# YOUR GOAL
Using the data that follows, return exactly the lines from the one that contains "Jak nakupovat (48, 24)" through the one that contains "Naběračky (56, 958)", ends included.

# GIVEN ENTRIES
Start of Block

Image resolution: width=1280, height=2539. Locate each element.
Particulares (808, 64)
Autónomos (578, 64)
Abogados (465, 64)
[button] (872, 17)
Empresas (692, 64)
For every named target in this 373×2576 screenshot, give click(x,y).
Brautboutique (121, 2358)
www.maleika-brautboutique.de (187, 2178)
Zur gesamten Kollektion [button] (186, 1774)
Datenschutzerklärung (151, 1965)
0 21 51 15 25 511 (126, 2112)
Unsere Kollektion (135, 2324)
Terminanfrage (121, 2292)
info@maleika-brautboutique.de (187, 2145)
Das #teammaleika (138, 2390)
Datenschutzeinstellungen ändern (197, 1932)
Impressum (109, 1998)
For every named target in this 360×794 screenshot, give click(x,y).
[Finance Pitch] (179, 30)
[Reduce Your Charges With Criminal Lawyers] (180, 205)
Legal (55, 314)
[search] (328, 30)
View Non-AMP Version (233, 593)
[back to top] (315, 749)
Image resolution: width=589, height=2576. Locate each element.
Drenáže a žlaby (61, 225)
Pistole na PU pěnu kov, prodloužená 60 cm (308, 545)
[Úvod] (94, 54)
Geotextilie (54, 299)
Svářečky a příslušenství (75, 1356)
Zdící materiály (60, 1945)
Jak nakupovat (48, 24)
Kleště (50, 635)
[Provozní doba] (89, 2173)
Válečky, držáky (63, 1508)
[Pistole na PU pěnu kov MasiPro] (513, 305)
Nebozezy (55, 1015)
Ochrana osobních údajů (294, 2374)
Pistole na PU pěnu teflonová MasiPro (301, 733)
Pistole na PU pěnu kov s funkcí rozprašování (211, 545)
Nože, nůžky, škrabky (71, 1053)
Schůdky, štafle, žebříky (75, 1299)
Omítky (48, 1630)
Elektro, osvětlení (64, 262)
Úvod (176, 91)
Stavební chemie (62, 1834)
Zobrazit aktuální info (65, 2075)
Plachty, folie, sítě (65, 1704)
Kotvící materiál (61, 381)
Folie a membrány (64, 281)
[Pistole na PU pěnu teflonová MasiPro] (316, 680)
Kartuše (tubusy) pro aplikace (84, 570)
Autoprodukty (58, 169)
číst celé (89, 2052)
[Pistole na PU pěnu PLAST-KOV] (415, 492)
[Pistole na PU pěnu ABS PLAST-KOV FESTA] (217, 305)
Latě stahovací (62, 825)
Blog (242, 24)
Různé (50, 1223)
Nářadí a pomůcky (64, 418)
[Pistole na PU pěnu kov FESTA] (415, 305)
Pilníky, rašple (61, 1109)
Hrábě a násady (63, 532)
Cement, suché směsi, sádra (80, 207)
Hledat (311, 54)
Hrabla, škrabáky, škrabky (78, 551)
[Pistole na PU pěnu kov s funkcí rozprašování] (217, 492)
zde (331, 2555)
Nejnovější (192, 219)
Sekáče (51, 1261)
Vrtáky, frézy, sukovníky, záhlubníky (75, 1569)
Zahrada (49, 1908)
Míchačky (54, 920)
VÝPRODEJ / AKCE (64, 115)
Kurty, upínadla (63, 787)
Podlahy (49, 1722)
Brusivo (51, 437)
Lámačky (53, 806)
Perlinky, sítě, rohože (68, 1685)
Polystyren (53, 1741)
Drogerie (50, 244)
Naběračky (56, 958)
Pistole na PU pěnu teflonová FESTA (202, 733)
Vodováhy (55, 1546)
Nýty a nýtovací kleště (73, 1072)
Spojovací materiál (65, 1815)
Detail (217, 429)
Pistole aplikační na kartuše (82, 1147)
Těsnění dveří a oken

End of Block

# ANSWER FOR THE TASK
Jak nakupovat (48, 24)
Kleště (50, 635)
[Provozní doba] (89, 2173)
Válečky, držáky (63, 1508)
[Pistole na PU pěnu kov MasiPro] (513, 305)
Nebozezy (55, 1015)
Ochrana osobních údajů (294, 2374)
Pistole na PU pěnu teflonová MasiPro (301, 733)
Pistole na PU pěnu kov s funkcí rozprašování (211, 545)
Nože, nůžky, škrabky (71, 1053)
Schůdky, štafle, žebříky (75, 1299)
Omítky (48, 1630)
Elektro, osvětlení (64, 262)
Úvod (176, 91)
Stavební chemie (62, 1834)
Zobrazit aktuální info (65, 2075)
Plachty, folie, sítě (65, 1704)
Kotvící materiál (61, 381)
Folie a membrány (64, 281)
[Pistole na PU pěnu teflonová MasiPro] (316, 680)
Kartuše (tubusy) pro aplikace (84, 570)
Autoprodukty (58, 169)
číst celé (89, 2052)
[Pistole na PU pěnu PLAST-KOV] (415, 492)
[Pistole na PU pěnu ABS PLAST-KOV FESTA] (217, 305)
Latě stahovací (62, 825)
Blog (242, 24)
Různé (50, 1223)
Nářadí a pomůcky (64, 418)
[Pistole na PU pěnu kov FESTA] (415, 305)
Pilníky, rašple (61, 1109)
Hrábě a násady (63, 532)
Cement, suché směsi, sádra (80, 207)
Hledat (311, 54)
Hrabla, škrabáky, škrabky (78, 551)
[Pistole na PU pěnu kov s funkcí rozprašování] (217, 492)
zde (331, 2555)
Nejnovější (192, 219)
Sekáče (51, 1261)
Vrtáky, frézy, sukovníky, záhlubníky (75, 1569)
Zahrada (49, 1908)
Míchačky (54, 920)
VÝPRODEJ / AKCE (64, 115)
Kurty, upínadla (63, 787)
Podlahy (49, 1722)
Brusivo (51, 437)
Lámačky (53, 806)
Perlinky, sítě, rohože (68, 1685)
Polystyren (53, 1741)
Drogerie (50, 244)
Naběračky (56, 958)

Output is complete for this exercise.